铁铉站在城楼上,望着北方的天际线。他的身后,是济南城的十万百姓;他的面前,是即将到来的十三万燕军。他是山东布政使,不是武将,但此刻,他必须像一个将军那样战斗。
白沟河失守、盛庸败退、瞿能战死——消息一个比一个坏。溃兵涌入济南,带来燕军即将南下的消息。城中的官员们惊慌失措,有人主张弃城南逃,有人主张开城投降。铁铉一言不发,只是站在城楼上,望着北方。
“大人,”副将王铰走到他身边,低声道,“城中只有守军五千,加上盛将军的溃兵,也不过万余人。燕军十三万,这城……怎么守?”
铁铉没有回头,只是问:“粮草呢?”
“粮草充足,够城中军民吃三个月。”
“民心呢?”
王铰一怔,随即道:“民心……民心惶惶。百姓们听说燕军要来,都想逃。”
铁铉转过身,目光如铁:“不能逃。济南是江北重镇,若济南失守,燕军便可长驱直入,直取金陵。到时候,天下就不是大明的天下了。”

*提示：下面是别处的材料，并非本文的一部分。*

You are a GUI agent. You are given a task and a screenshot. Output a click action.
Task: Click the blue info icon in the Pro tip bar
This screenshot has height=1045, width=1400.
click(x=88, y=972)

他顿了顿,缓缓道:“传令下去,从今天起,全城戒严。所有百姓,不得出城。所有官员,不得弃职。谁敢言逃者,斩。谁敢言降者,斩。”
七月初五,燕军前锋抵达济南城下。
朱棣立马阵前,望着那座巍峨的城池。济南城高池深,是江北最坚固的城池之一。城墙高达三丈,全部用青石砌成,护城河宽五丈,引济水灌入。城楼上,旌旗密布,守军往来巡逻,戒备森严。

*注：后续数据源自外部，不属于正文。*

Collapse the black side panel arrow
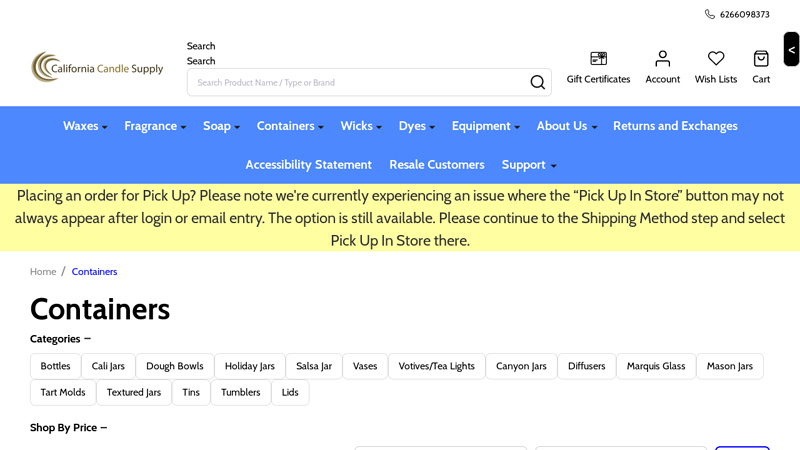Image resolution: width=800 pixels, height=450 pixels. click(791, 49)
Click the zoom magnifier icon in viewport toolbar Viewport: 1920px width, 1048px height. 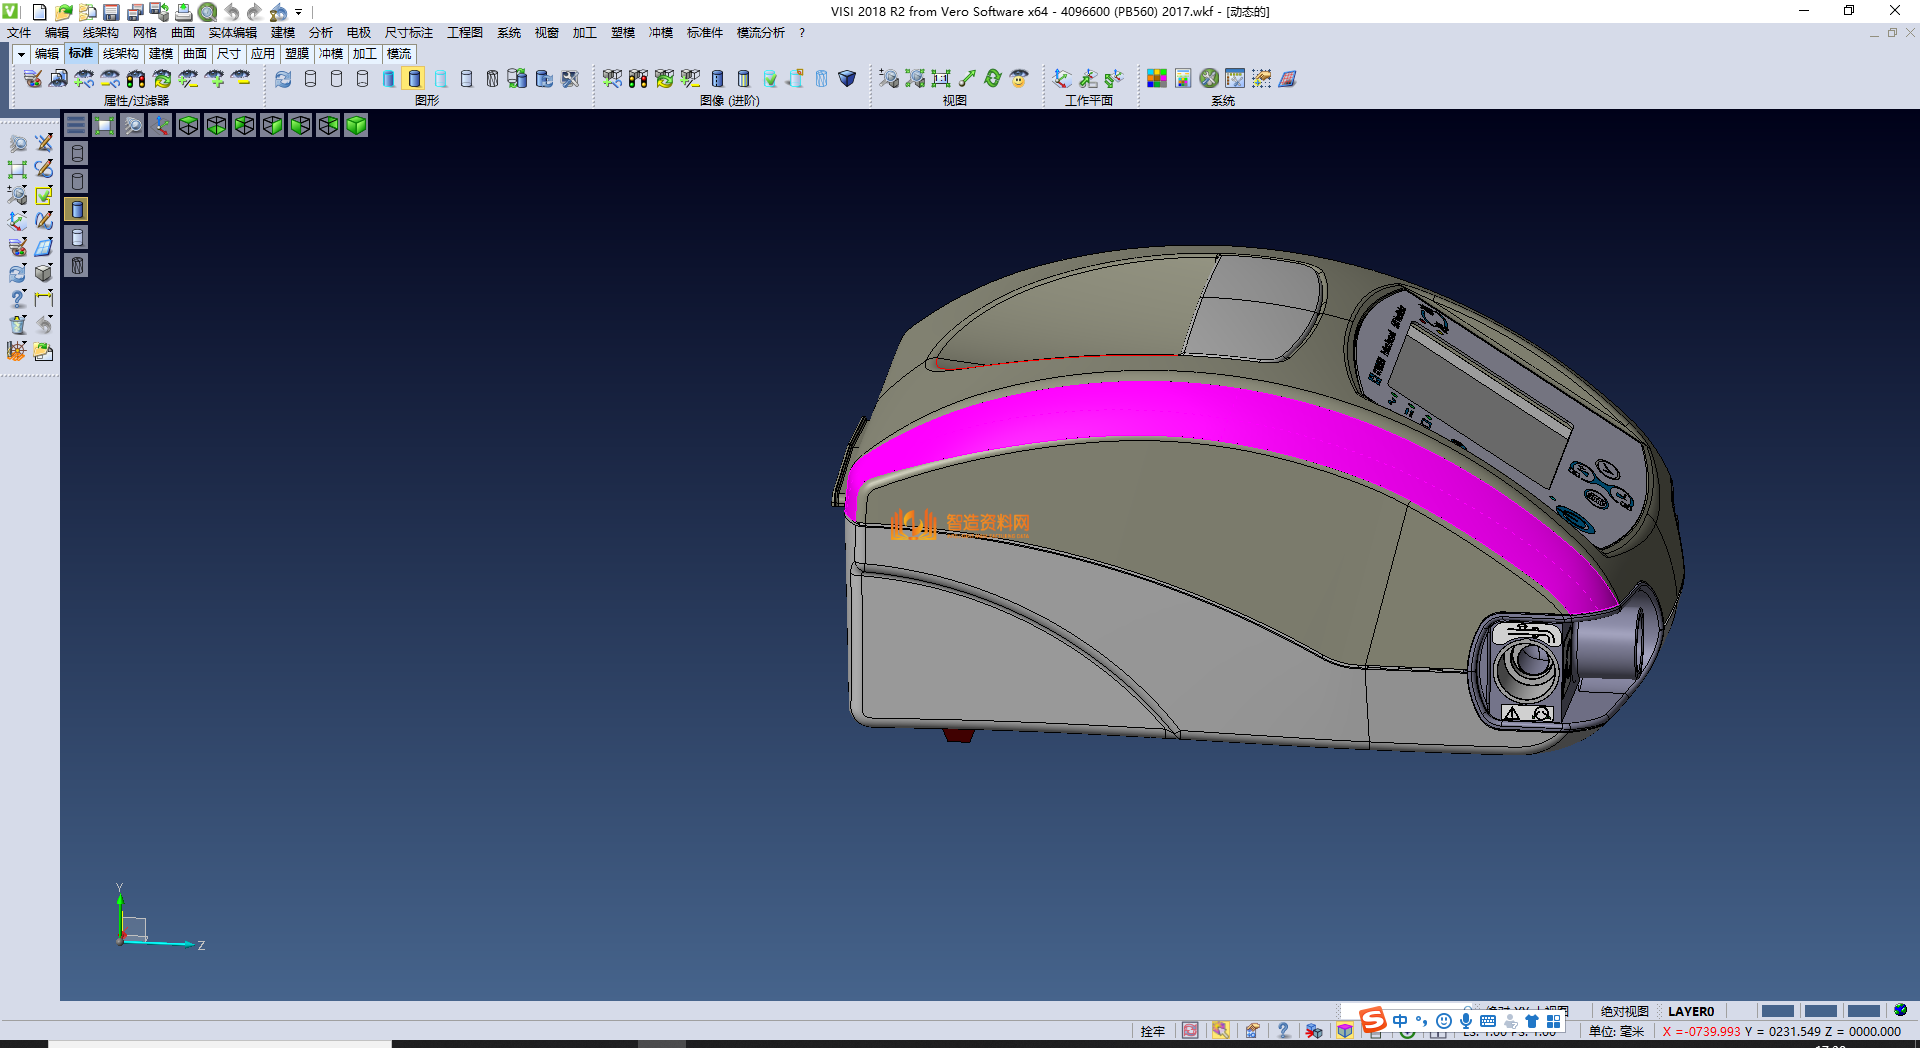click(132, 125)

“王爷,”张玉策马而来,“城中守将是山东布政使铁铉,此人不是武将,是文官。”
朱棣眉头一皱:“文官?”
张玉点头:“铁铉是洪武年间的举人,做过礼科给事中,后来升任山东布政使。此人以忠直闻名,在山东为官多年,深得民心。”
朱棣沉默片刻,忽然问:“文官守城,能守得住吗?”
张玉想了想,道:“王爷,铁铉虽是文官,但此人刚毅果断,不是寻常书生可比。盛庸败退后,城中文武都想逃,是铁铉一剑杀了两个逃跑的将领,才稳住了局面。”
朱棣点点头,望着那座城池,缓缓道:“传令,明日攻城。”
七月初六,黎明。
燕军开始攻城。朱能率两万步卒,扛着云梯,推着攻城车,向济南城发起猛攻。城头上,铁铉亲自督战,指挥守军放箭、投石、倾倒滚油。燕军死伤惨重,云梯被推倒,攻城车被烧毁,士兵们的尸体堆满了城墙脚下。
朱棣在阵前观战,眉头紧锁。济南城的防守,比他想象的要顽强得多。
“王爷,”张玉策马而来,“铁铉在城头竖了一面大旗,上面写着‘忠孝’二字。守军士气大振,我军久攻不下。”
朱棣望着城头那面大旗,沉默片刻,忽然问:“铁铉的家人,在哪里?”
张玉一怔:“在济南城中。”
朱棣点点头,没有再说什么。
七月初七至七月十五,燕军连续攻城九日,始终未能攻克济南。铁铉在城头日夜坚守,困了就在城楼上打个盹,饿了就啃几口干粮。他的眼睛布满血丝,声音嘶哑,但依然站在最危险的地方。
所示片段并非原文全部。